PROBLEM STATEMENT.
The needed output is the run of lines below from the one containing "Task: Open the notifications bell" through the one containing "Where should I", copied exactly and free of pictures.

AVAILABLE RECORDS.
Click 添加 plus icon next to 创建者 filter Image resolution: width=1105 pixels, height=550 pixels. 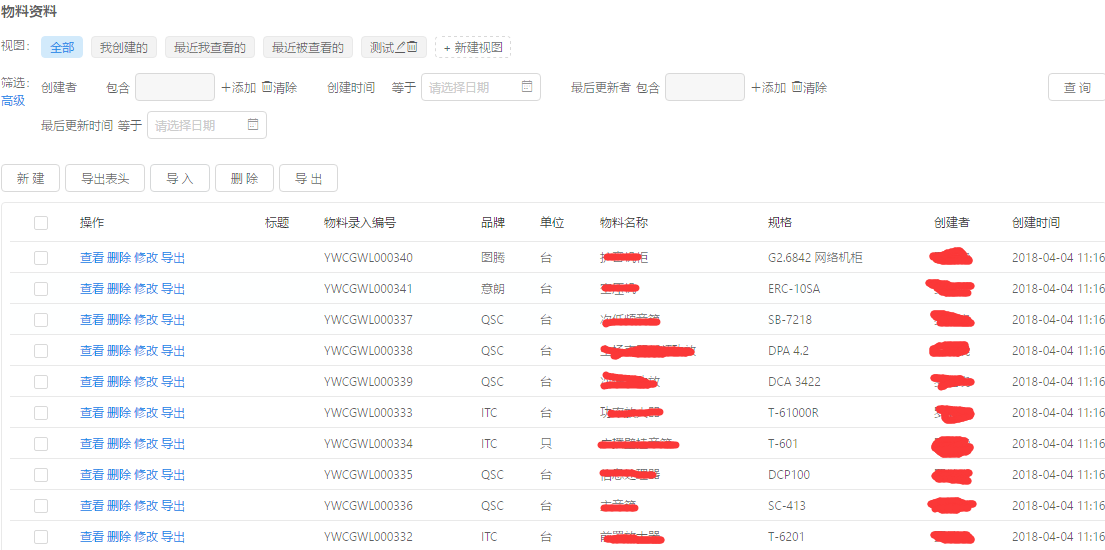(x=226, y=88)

...

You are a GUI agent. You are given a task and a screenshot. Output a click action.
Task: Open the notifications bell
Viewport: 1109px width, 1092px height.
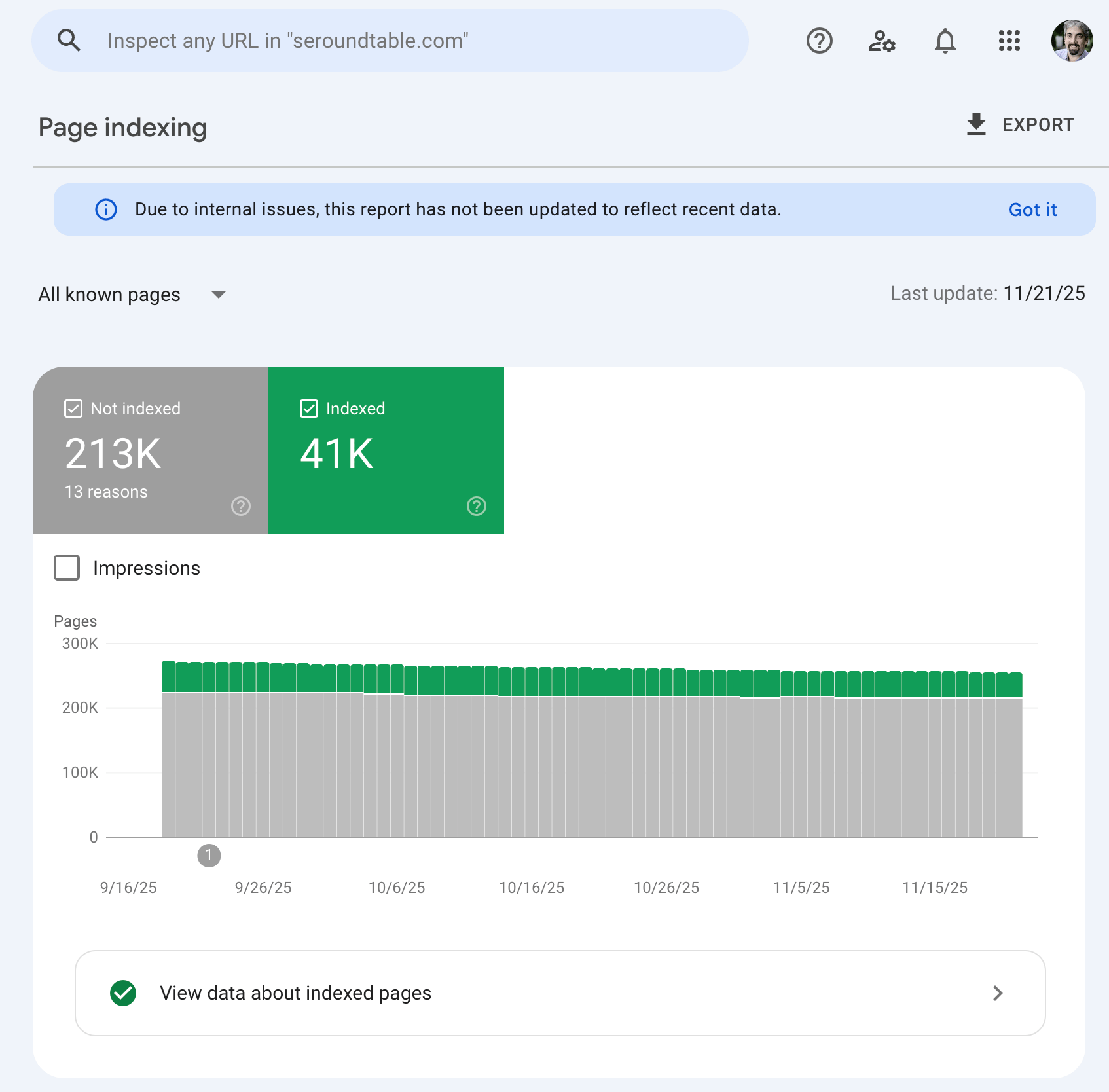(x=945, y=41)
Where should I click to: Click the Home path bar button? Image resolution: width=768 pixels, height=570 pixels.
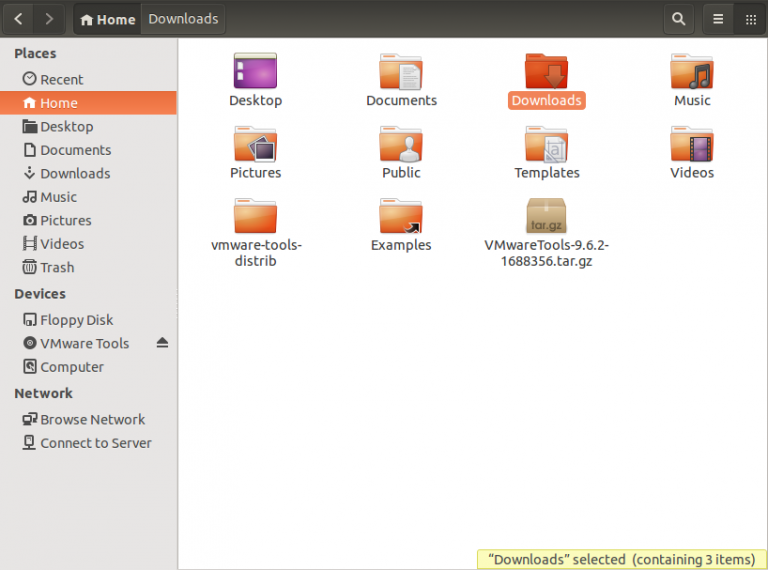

EXERCISE OUTPUT.
Task: Open the notifications bell
Viewport: 1109px width, 1092px height.
(x=945, y=41)
Where should I click to: Click the Home path bar button? Image resolution: width=768 pixels, height=570 pixels.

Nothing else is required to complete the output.